A transgender Metro reader, Katie, told PinkNews of her shock at seeing the ad when picking up the newspaper on Wednesday.

She said: “When I opened my copy of Metro this morning on the way to work, I was shocked and dismayed to find they’d published a full-page ad by an extremist, transphobic political group, which was full of misinformation and scaremongering about trans women like me.”

Katie added: “This has left me wondering how a fringe minority of paranoid bigots who fixate on people like me simply because we happen to be trans have so much money to waste on advertising their own hang-ups to the rest of us.

“With so many other women’s causes and services underfunded, what an awful waste of charitable donations.”

The ad in the Metro (Nick Duffy)

She continued: “If a mainstream UK news publication is prepared to accept cash from a transphobic group to publish such blatantly absurd lies and hate about the trans community, this sets a dangerous precedent.”

The Advertising Standards Authority told PinkNews it will investigate whether the ad falls afoul of advertising standards. A spokesperson for the ASA said that adverts should not “contain anything that is likely to cause serious or widespread offence.”

“Particular care should be taken on the grounds of race, religion, gender, sexual orientation, disability or age. Ads should also be prepared in a socially responsible way,” they said.

The ASA spokesperson added: “We have received a small number of complaints about the Fair Play for Women ad which we will assess carefully to establish if there are any grounds for further action.

“In judging whether those rules have been broken, the ASA takes into account the context and medium in which an ad appears, the audience that’s likely to see it and prevailing standards in society.

“Ads may contain opinions, views or ideologies that may be distasteful to some without necessarily breaking the rules.”


Trans Media Watch’s Jennie Kermode told PinkNews that the group is “disappointed” by Metro‘s decision to publish the advert.

“Would it do the same for one that implied gay people or Muslims were a danger?” said Kermode. “Fair Play for Women has said again and again that it wants to discuss issues around the Gender Recognition Act and trans people have engaged with that on numerous occasions but this is not debate, this is propaganda.”

Kermode added: “Gender is not something that anyone can choose.
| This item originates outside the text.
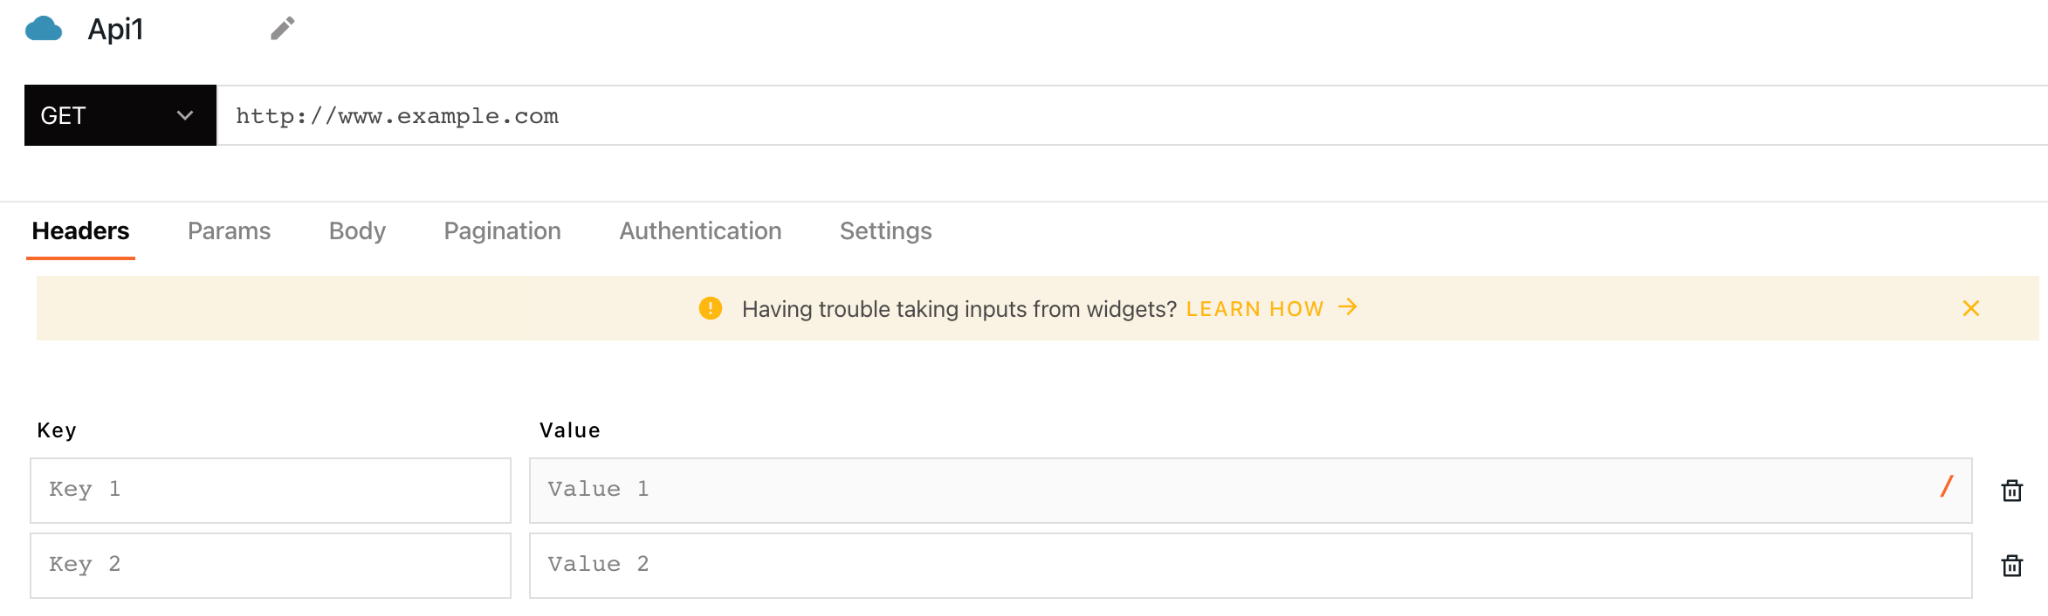Select the Authentication tab
This screenshot has height=616, width=2048.
point(700,231)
If it were, very few people would choose to be trans and to endure all the discrimination and abuse that goes with that.

“It then touches on a number of hot button issues that are easily misunderstood because they have been addressed in a misleading way in recent press coverage.”

The ad in the Metro (Nick Duffy)

Helen Belcher, a member of Stonewall’s Trans Advisory Group and a Lib Dem prospective parliamentary candidate, added: “This kind of talk is reductive and aimed to ensure that trans women are not seen as women, despite existing law.
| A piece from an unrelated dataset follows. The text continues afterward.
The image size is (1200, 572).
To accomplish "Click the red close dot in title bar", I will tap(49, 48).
“The GRA does not insist on surgery, so from a legal and parliamentary context, this question was settled in 2004. To continually position trans women as a threat to women is divisive, inaccurate and harmful, probably intentionally so.

“To continually raise this issue shows that the real aim of their campaign is to remove existing rights from trans people.”
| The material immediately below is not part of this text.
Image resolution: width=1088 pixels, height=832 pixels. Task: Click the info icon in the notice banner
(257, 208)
A spokesperson for Metro told PinkNews that it worked closely with Fair Play for Women on the content of the advert.

“When Fair Play for Women originally approached us about this advertisement, our commercial team did consult with them carefully on its content and language before agreeing to the final creative in today’s Metro,” said a spokesperson for the newspaper.

“We believe the purpose of this ad is to raise awareness of the government consultation, not to be transphobic.

“We pride ourselves at Metro on taking a balanced political approach, editorially and commercially, serving readers all the information available to us without taking sides.”

Fair Play for Women did not respond to a request for comment.